== Extract to read ==
Some further overdubbing was scheduled, but with recording essentially finished, Arthur Baker was left to mix the album. "I'm not too experienced at having records sound good," said Dylan. "I don't know how to go about doing that. With Arthur Baker...I just went out and recorded a bunch of stuff all over the place, and then when it was time to put this record together, I brought it all to him and he made it sound like a record."

Songs
The opening track, "Tight Connection to My Heart (Has Anybody Seen My Love)", was originally recorded for 1983's Infidels under the title "Someone's Got a Hold of My Heart" (eventually released on The Bootleg Series Volumes 1–3 (Rare & Unreleased) 1961–1991). It was re-written and re-recorded several times before finding its way on to Empire Burlesque. A lushly produced pop song riding a reggae groove courtesy of Robbie Shakespeare and Sly Dunbar (better known as Sly & Robbie), the love song was singled out as the best track on the album by the most recent edition of The Rolling Stone Album Guide. The track, which features Mick Taylor on guitar (from Dylan's 84 Tour), was also chosen as the first single for Empire Burlesque.

Clinton Heylin describes "Seeing the Real You at Last" as "a compendium of images half remembered from Hollywood movies", as many of the lyrics made "allusions to Humphrey Bogart movies, Shane, even Clint Eastwood's Bronco Billy."

The love ballad "I'll Remember You" was still played in concert until 2005, more so than all but one other song from Empire Burlesque. It was also featured, in an acoustic version, in the movie Masked & Anonymous, though not included on the released soundtrack.

"Clean-Cut Kid" was another song recorded during the Infidels sessions. The lyrics weren't finished until much later, and the finished result was included on Empire Burlesque. In the interim Bob gave the song to Carla Olson of the Textones as a thank you for her appearing in his first-ever video, for Sweetheart Like You. She included it on the Textones' debut album Midnight Mission and Ry Cooder was featured on slide guitar. A novelty song wrapped around sharp political commentary, the 'clean-cut kid' is an average American kid who's radically altered by his experience in the Vietnam War. Village Voice critic Robert Christgau praised it as "the toughest Vietnam-vet song yet."

== Supplied records ==
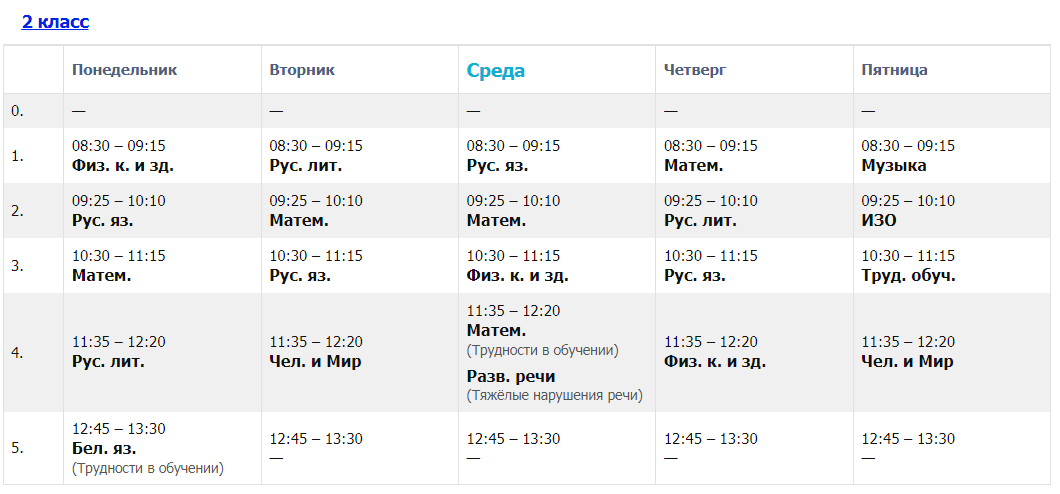The image size is (1060, 494).
Task: Click Wednesday's Разв. речи lesson
Action: click(510, 377)
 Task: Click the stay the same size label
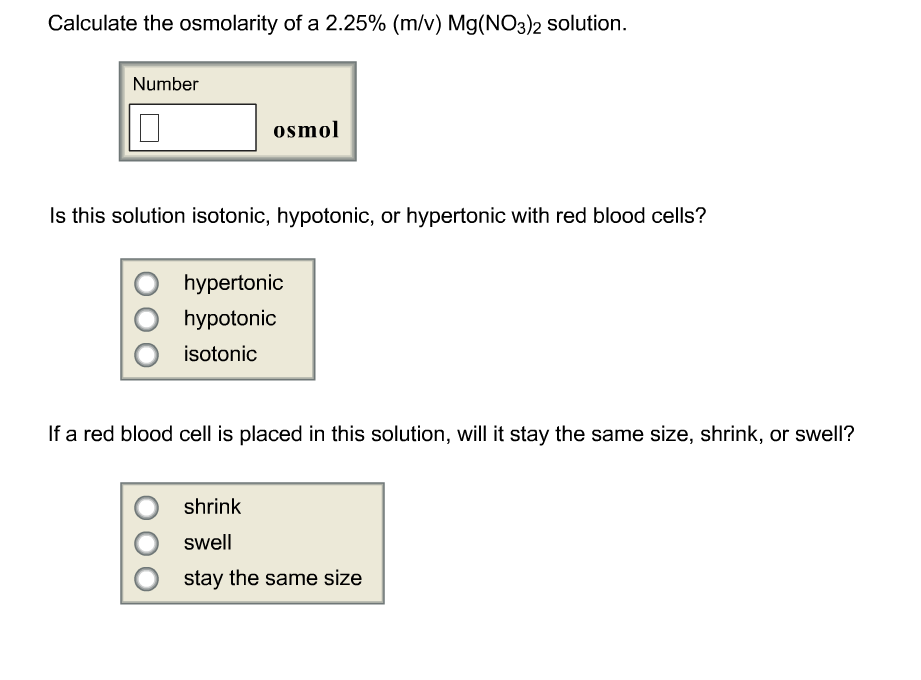(272, 578)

== Written instruction ==
Carry on the piece about Dylan's Empire Burlesque album and its songs, starting after the Christgau quote on "Clean-Cut Kid."

== The reply ==
When members of the press, as well as Dylan's own fans, dubbed Empire Burlesque as 'Disco Dylan', it was mainly for the song "When the Night Comes Falling from the Sky". An evocative song filled with apocalyptic imagery, it was originally an upbeat, piledriving rocker recorded with Steven Van Zandt and Roy Bittan, both members of Bruce Springsteen's E Street Band. Unsatisfied with the recording, Dylan and Baker radically recast the song as a contemporary dance track. (The earlier version was later released on The Bootleg Series Volumes 1-3 (Rare & Unreleased) 1961-1991.)

The penultimate song, "Something's Burning, Baby", is another song filled with apocalyptic imagery. A slow-building march accented with synthesizers, it was singled out by biographer Clinton Heylin as the strongest track on Empire Burlesque: "An ominous tale set to a slow march beat, [it] was a welcome reminder of his ongoing preoccupations with that dreadful day."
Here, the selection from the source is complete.